=== Section Start ===

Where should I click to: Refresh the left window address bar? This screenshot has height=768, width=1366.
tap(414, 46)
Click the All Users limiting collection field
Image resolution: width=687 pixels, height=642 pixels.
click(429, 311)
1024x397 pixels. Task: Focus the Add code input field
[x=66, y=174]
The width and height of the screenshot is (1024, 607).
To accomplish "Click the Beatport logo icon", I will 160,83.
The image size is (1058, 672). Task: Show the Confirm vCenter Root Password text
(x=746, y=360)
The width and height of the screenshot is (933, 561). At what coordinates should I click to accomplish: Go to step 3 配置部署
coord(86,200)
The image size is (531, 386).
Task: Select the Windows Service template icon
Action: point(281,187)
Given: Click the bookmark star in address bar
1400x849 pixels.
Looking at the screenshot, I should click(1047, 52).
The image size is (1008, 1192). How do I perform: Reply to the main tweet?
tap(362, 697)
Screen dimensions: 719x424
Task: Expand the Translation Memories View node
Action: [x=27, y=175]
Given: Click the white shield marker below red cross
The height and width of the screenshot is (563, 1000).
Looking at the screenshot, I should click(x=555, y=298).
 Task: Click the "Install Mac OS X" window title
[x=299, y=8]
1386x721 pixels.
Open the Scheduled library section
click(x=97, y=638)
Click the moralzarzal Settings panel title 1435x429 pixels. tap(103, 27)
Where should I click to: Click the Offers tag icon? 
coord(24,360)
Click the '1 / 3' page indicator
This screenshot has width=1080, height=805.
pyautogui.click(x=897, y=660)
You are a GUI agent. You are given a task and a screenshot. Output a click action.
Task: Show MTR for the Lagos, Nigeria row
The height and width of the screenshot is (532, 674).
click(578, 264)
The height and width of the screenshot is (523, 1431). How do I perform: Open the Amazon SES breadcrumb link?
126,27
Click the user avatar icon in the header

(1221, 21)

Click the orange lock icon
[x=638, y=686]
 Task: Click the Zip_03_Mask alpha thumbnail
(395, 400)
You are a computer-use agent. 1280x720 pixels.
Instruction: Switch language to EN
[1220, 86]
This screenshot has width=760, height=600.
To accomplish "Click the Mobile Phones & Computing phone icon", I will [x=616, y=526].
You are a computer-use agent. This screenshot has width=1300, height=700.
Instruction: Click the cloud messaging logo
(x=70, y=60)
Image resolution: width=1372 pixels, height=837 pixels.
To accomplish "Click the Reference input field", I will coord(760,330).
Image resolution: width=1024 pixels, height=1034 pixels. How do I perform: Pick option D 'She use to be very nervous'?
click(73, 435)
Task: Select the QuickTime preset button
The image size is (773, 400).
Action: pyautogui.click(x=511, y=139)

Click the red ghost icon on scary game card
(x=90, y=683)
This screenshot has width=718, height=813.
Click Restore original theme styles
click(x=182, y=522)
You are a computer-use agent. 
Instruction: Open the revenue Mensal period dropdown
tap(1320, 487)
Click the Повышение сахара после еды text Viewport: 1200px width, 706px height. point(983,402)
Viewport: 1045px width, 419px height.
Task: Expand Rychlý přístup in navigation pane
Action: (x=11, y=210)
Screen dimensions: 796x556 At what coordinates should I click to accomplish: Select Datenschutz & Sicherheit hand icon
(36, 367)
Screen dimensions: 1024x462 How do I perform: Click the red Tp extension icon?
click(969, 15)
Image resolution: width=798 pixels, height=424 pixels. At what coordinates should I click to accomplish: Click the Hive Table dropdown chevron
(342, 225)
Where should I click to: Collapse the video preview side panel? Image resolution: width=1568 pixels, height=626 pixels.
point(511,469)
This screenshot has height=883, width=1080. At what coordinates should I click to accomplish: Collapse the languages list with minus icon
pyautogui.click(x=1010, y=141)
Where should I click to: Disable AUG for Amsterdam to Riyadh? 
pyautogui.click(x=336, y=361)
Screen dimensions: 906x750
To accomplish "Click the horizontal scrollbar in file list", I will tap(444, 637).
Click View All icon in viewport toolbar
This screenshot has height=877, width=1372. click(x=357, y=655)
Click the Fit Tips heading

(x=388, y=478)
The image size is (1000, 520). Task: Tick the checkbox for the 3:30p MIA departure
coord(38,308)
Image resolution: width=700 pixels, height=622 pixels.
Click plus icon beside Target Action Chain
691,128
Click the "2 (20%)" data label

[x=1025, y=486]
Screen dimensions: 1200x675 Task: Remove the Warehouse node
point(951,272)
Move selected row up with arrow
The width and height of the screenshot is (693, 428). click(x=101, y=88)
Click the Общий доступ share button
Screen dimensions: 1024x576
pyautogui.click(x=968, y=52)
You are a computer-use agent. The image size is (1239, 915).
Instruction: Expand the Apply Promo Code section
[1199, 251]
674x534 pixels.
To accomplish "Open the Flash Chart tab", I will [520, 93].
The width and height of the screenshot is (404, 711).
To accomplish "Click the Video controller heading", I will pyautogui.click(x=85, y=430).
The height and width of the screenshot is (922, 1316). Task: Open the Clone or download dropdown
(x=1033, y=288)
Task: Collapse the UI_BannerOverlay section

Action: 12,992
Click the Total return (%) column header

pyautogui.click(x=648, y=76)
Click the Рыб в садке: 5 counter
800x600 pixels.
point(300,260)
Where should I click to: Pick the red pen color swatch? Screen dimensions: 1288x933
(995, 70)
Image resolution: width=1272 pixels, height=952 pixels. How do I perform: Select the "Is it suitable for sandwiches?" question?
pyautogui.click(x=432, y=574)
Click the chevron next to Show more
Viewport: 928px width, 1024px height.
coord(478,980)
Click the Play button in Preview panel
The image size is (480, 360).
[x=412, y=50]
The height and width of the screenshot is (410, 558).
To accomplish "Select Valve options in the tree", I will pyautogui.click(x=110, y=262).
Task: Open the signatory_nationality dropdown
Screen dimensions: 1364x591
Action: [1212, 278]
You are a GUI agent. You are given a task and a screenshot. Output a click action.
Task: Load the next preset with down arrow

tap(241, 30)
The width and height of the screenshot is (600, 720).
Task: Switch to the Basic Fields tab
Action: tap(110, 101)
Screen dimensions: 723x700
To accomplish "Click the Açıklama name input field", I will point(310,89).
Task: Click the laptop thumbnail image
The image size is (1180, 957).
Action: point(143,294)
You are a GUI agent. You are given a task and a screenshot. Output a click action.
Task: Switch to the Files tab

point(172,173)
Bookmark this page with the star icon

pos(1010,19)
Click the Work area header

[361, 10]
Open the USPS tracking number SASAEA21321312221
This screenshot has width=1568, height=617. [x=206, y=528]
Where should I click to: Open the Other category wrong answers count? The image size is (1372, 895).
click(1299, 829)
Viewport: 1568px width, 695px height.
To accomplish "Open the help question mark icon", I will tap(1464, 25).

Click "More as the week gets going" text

=== Section End ===

PROBLEM DETAILS → Word for word, set down every line of the material above.

ANSWER TO THIS EXERCISE →
Where should I click to: Refresh the left window address bar? This screenshot has height=768, width=1366.
tap(414, 46)
Click the All Users limiting collection field
Image resolution: width=687 pixels, height=642 pixels.
click(429, 311)
1024x397 pixels. Task: Focus the Add code input field
[x=66, y=174]
The width and height of the screenshot is (1024, 607).
To accomplish "Click the Beatport logo icon", I will 160,83.
The image size is (1058, 672). Task: Show the Confirm vCenter Root Password text
(x=746, y=360)
The width and height of the screenshot is (933, 561). At what coordinates should I click to accomplish: Go to step 3 配置部署
coord(86,200)
The image size is (531, 386).
Task: Select the Windows Service template icon
Action: point(281,187)
Given: Click the bookmark star in address bar
1400x849 pixels.
Looking at the screenshot, I should click(1047, 52).
The image size is (1008, 1192). How do I perform: Reply to the main tweet?
tap(362, 697)
Screen dimensions: 719x424
Task: Expand the Translation Memories View node
Action: [x=27, y=175]
Given: Click the white shield marker below red cross
The height and width of the screenshot is (563, 1000).
Looking at the screenshot, I should click(x=555, y=298).
 Task: Click the "Install Mac OS X" window title
[x=299, y=8]
1386x721 pixels.
Open the Scheduled library section
click(x=97, y=638)
Click the moralzarzal Settings panel title 1435x429 pixels. tap(103, 27)
Where should I click to: Click the Offers tag icon? 
coord(24,360)
Click the '1 / 3' page indicator
This screenshot has width=1080, height=805.
pyautogui.click(x=897, y=660)
You are a GUI agent. You are given a task and a screenshot. Output a click action.
Task: Show MTR for the Lagos, Nigeria row
The height and width of the screenshot is (532, 674).
click(578, 264)
The height and width of the screenshot is (523, 1431). How do I perform: Open the Amazon SES breadcrumb link?
126,27
Click the user avatar icon in the header

(1221, 21)

Click the orange lock icon
[x=638, y=686]
 Task: Click the Zip_03_Mask alpha thumbnail
(395, 400)
You are a computer-use agent. 1280x720 pixels.
Instruction: Switch language to EN
[1220, 86]
This screenshot has width=760, height=600.
To accomplish "Click the Mobile Phones & Computing phone icon", I will [x=616, y=526].
You are a computer-use agent. This screenshot has width=1300, height=700.
Instruction: Click the cloud messaging logo
(x=70, y=60)
Image resolution: width=1372 pixels, height=837 pixels.
To accomplish "Click the Reference input field", I will coord(760,330).
Image resolution: width=1024 pixels, height=1034 pixels. How do I perform: Pick option D 'She use to be very nervous'?
click(73, 435)
Task: Select the QuickTime preset button
The image size is (773, 400).
Action: pyautogui.click(x=511, y=139)

Click the red ghost icon on scary game card
(x=90, y=683)
This screenshot has width=718, height=813.
Click Restore original theme styles
click(x=182, y=522)
You are a computer-use agent. 
Instruction: Open the revenue Mensal period dropdown
tap(1320, 487)
Click the Повышение сахара после еды text Viewport: 1200px width, 706px height. point(983,402)
Viewport: 1045px width, 419px height.
Task: Expand Rychlý přístup in navigation pane
Action: (x=11, y=210)
Screen dimensions: 796x556 At what coordinates should I click to accomplish: Select Datenschutz & Sicherheit hand icon
(36, 367)
Screen dimensions: 1024x462 How do I perform: Click the red Tp extension icon?
click(969, 15)
Image resolution: width=798 pixels, height=424 pixels. At what coordinates should I click to accomplish: Click the Hive Table dropdown chevron
(342, 225)
Where should I click to: Collapse the video preview side panel? Image resolution: width=1568 pixels, height=626 pixels.
point(511,469)
This screenshot has height=883, width=1080. At what coordinates should I click to accomplish: Collapse the languages list with minus icon
pyautogui.click(x=1010, y=141)
Where should I click to: Disable AUG for Amsterdam to Riyadh? 
pyautogui.click(x=336, y=361)
Screen dimensions: 906x750
To accomplish "Click the horizontal scrollbar in file list", I will tap(444, 637).
Click View All icon in viewport toolbar
This screenshot has height=877, width=1372. click(x=357, y=655)
Click the Fit Tips heading

(x=388, y=478)
The image size is (1000, 520). Task: Tick the checkbox for the 3:30p MIA departure
coord(38,308)
Image resolution: width=700 pixels, height=622 pixels.
Click plus icon beside Target Action Chain
691,128
Click the "2 (20%)" data label

[x=1025, y=486]
Screen dimensions: 1200x675 Task: Remove the Warehouse node
point(951,272)
Move selected row up with arrow
The width and height of the screenshot is (693, 428). click(x=101, y=88)
Click the Общий доступ share button
Screen dimensions: 1024x576
pyautogui.click(x=968, y=52)
You are a computer-use agent. The image size is (1239, 915).
Instruction: Expand the Apply Promo Code section
[1199, 251]
674x534 pixels.
To accomplish "Open the Flash Chart tab", I will [520, 93].
The width and height of the screenshot is (404, 711).
To accomplish "Click the Video controller heading", I will pyautogui.click(x=85, y=430).
The height and width of the screenshot is (922, 1316). Task: Open the Clone or download dropdown
(x=1033, y=288)
Task: Collapse the UI_BannerOverlay section

Action: 12,992
Click the Total return (%) column header

pyautogui.click(x=648, y=76)
Click the Рыб в садке: 5 counter
800x600 pixels.
point(300,260)
Where should I click to: Pick the red pen color swatch? Screen dimensions: 1288x933
(995, 70)
Image resolution: width=1272 pixels, height=952 pixels. How do I perform: Select the "Is it suitable for sandwiches?" question?
pyautogui.click(x=432, y=574)
Click the chevron next to Show more
Viewport: 928px width, 1024px height.
coord(478,980)
Click the Play button in Preview panel
The image size is (480, 360).
[x=412, y=50]
The height and width of the screenshot is (410, 558).
To accomplish "Select Valve options in the tree", I will pyautogui.click(x=110, y=262).
Task: Open the signatory_nationality dropdown
Screen dimensions: 1364x591
Action: [1212, 278]
You are a GUI agent. You are given a task and a screenshot. Output a click action.
Task: Load the next preset with down arrow

tap(241, 30)
The width and height of the screenshot is (600, 720).
Task: Switch to the Basic Fields tab
Action: tap(110, 101)
Screen dimensions: 723x700
To accomplish "Click the Açıklama name input field", I will point(310,89).
Task: Click the laptop thumbnail image
The image size is (1180, 957).
Action: point(143,294)
You are a GUI agent. You are given a task and a screenshot. Output a click action.
Task: Switch to the Files tab

point(172,173)
Bookmark this page with the star icon

pos(1010,19)
Click the Work area header

[361, 10]
Open the USPS tracking number SASAEA21321312221
This screenshot has width=1568, height=617. [x=206, y=528]
Where should I click to: Open the Other category wrong answers count? The image size is (1372, 895).
click(1299, 829)
Viewport: 1568px width, 695px height.
To accomplish "Open the help question mark icon", I will tap(1464, 25).

Click "More as the week gets going" text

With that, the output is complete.